- **Written request**
In the records below, swap every occurrence of "Screen dimensions" for "Display size" and leave everything else unchanged.

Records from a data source
## START

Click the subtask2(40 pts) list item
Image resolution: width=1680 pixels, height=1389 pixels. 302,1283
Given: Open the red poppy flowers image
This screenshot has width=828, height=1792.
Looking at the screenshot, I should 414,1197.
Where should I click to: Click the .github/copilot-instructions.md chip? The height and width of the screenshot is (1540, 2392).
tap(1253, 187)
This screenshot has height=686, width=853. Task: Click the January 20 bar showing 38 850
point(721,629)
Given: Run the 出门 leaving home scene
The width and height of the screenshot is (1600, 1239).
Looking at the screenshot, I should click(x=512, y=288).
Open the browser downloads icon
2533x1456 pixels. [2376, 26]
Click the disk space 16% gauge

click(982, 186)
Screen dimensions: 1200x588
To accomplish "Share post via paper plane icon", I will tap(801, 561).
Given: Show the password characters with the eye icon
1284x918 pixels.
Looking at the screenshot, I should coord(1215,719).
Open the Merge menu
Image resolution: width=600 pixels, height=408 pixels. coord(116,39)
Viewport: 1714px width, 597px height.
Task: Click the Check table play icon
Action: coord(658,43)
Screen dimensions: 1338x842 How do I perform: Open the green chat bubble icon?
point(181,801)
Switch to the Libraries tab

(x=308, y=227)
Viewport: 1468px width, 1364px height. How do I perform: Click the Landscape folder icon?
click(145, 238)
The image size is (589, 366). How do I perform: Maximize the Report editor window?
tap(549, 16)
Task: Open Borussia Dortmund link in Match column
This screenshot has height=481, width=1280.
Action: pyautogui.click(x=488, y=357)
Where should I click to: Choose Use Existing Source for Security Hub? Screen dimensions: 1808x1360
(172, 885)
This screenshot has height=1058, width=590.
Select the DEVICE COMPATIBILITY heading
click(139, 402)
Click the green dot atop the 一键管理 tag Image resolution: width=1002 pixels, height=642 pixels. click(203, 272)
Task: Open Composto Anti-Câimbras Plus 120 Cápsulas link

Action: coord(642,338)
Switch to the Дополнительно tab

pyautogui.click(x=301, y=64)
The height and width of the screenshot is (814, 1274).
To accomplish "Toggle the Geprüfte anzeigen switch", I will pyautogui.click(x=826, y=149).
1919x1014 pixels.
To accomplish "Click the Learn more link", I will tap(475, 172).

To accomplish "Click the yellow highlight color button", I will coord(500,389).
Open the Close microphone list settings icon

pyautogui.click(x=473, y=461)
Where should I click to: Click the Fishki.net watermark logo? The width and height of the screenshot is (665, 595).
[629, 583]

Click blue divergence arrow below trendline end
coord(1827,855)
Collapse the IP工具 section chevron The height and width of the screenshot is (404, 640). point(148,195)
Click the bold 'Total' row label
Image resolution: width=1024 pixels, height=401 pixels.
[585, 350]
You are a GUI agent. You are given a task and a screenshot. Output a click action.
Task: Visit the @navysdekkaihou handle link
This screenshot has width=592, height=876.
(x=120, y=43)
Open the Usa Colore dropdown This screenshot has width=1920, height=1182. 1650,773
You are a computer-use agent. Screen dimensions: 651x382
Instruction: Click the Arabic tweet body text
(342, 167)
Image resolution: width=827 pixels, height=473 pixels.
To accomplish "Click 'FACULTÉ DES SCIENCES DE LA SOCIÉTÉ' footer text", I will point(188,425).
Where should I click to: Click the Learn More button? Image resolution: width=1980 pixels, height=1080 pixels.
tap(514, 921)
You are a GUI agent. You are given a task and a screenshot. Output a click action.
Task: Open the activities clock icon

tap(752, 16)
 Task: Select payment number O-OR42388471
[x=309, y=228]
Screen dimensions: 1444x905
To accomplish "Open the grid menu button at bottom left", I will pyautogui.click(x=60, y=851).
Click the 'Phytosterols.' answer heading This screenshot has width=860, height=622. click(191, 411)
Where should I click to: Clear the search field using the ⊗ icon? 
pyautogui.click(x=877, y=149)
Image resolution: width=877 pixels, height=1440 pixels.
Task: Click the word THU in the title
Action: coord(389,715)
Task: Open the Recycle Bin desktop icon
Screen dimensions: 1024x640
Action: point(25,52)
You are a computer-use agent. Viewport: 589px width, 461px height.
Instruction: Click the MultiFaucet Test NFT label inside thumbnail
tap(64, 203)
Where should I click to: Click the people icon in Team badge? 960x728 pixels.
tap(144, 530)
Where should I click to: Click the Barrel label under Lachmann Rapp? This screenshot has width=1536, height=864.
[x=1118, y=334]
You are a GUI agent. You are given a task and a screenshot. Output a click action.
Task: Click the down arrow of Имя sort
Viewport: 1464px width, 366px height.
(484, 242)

## END

- **The response**
Click the subtask2(40 pts) list item
Image resolution: width=1680 pixels, height=1389 pixels. 302,1283
Given: Open the red poppy flowers image
This screenshot has width=828, height=1792.
Looking at the screenshot, I should 414,1197.
Where should I click to: Click the .github/copilot-instructions.md chip? The height and width of the screenshot is (1540, 2392).
tap(1253, 187)
This screenshot has height=686, width=853. Task: Click the January 20 bar showing 38 850
point(721,629)
Given: Run the 出门 leaving home scene
The width and height of the screenshot is (1600, 1239).
Looking at the screenshot, I should click(x=512, y=288).
Open the browser downloads icon
2533x1456 pixels. [2376, 26]
Click the disk space 16% gauge

click(982, 186)
Display size: 1200x588
To accomplish "Share post via paper plane icon", I will tap(801, 561).
Given: Show the password characters with the eye icon
1284x918 pixels.
Looking at the screenshot, I should coord(1215,719).
Open the Merge menu
Image resolution: width=600 pixels, height=408 pixels. coord(116,39)
Viewport: 1714px width, 597px height.
Task: Click the Check table play icon
Action: coord(658,43)
Display size: 1338x842 How do I perform: Open the green chat bubble icon?
point(181,801)
Switch to the Libraries tab

(x=308, y=227)
Viewport: 1468px width, 1364px height. How do I perform: Click the Landscape folder icon?
click(145, 238)
The image size is (589, 366). How do I perform: Maximize the Report editor window?
tap(549, 16)
Task: Open Borussia Dortmund link in Match column
This screenshot has height=481, width=1280.
Action: pyautogui.click(x=488, y=357)
Where should I click to: Choose Use Existing Source for Security Hub? Display size: 1808x1360
(172, 885)
This screenshot has height=1058, width=590.
Select the DEVICE COMPATIBILITY heading
click(139, 402)
Click the green dot atop the 一键管理 tag Image resolution: width=1002 pixels, height=642 pixels. click(203, 272)
Task: Open Composto Anti-Câimbras Plus 120 Cápsulas link

Action: coord(642,338)
Switch to the Дополнительно tab

pyautogui.click(x=301, y=64)
The height and width of the screenshot is (814, 1274).
To accomplish "Toggle the Geprüfte anzeigen switch", I will pyautogui.click(x=826, y=149).
1919x1014 pixels.
To accomplish "Click the Learn more link", I will tap(475, 172).

To accomplish "Click the yellow highlight color button", I will coord(500,389).
Open the Close microphone list settings icon

pyautogui.click(x=473, y=461)
Where should I click to: Click the Fishki.net watermark logo? The width and height of the screenshot is (665, 595).
[629, 583]

Click blue divergence arrow below trendline end
coord(1827,855)
Collapse the IP工具 section chevron The height and width of the screenshot is (404, 640). point(148,195)
Click the bold 'Total' row label
Image resolution: width=1024 pixels, height=401 pixels.
[585, 350]
You are a GUI agent. You are given a task and a screenshot. Output a click action.
Task: Visit the @navysdekkaihou handle link
This screenshot has width=592, height=876.
(x=120, y=43)
Open the Usa Colore dropdown This screenshot has width=1920, height=1182. 1650,773
You are a computer-use agent. Display size: 651x382
Instruction: Click the Arabic tweet body text
(342, 167)
Image resolution: width=827 pixels, height=473 pixels.
To accomplish "Click 'FACULTÉ DES SCIENCES DE LA SOCIÉTÉ' footer text", I will point(188,425).
Where should I click to: Click the Learn More button? Image resolution: width=1980 pixels, height=1080 pixels.
tap(514, 921)
You are a GUI agent. You are given a task and a screenshot. Output a click action.
Task: Open the activities clock icon

tap(752, 16)
 Task: Select payment number O-OR42388471
[x=309, y=228]
Display size: 1444x905
To accomplish "Open the grid menu button at bottom left", I will pyautogui.click(x=60, y=851).
Click the 'Phytosterols.' answer heading This screenshot has width=860, height=622. click(191, 411)
Where should I click to: Clear the search field using the ⊗ icon? 
pyautogui.click(x=877, y=149)
Image resolution: width=877 pixels, height=1440 pixels.
Task: Click the word THU in the title
Action: coord(389,715)
Task: Open the Recycle Bin desktop icon
Display size: 1024x640
Action: point(25,52)
You are a computer-use agent. Viewport: 589px width, 461px height.
Instruction: Click the MultiFaucet Test NFT label inside thumbnail
tap(64, 203)
Where should I click to: Click the people icon in Team badge? 960x728 pixels.
tap(144, 530)
Where should I click to: Click the Barrel label under Lachmann Rapp? This screenshot has width=1536, height=864.
[x=1118, y=334]
You are a GUI agent. You are given a task and a screenshot. Output a click action.
Task: Click the down arrow of Имя sort
Viewport: 1464px width, 366px height.
(484, 242)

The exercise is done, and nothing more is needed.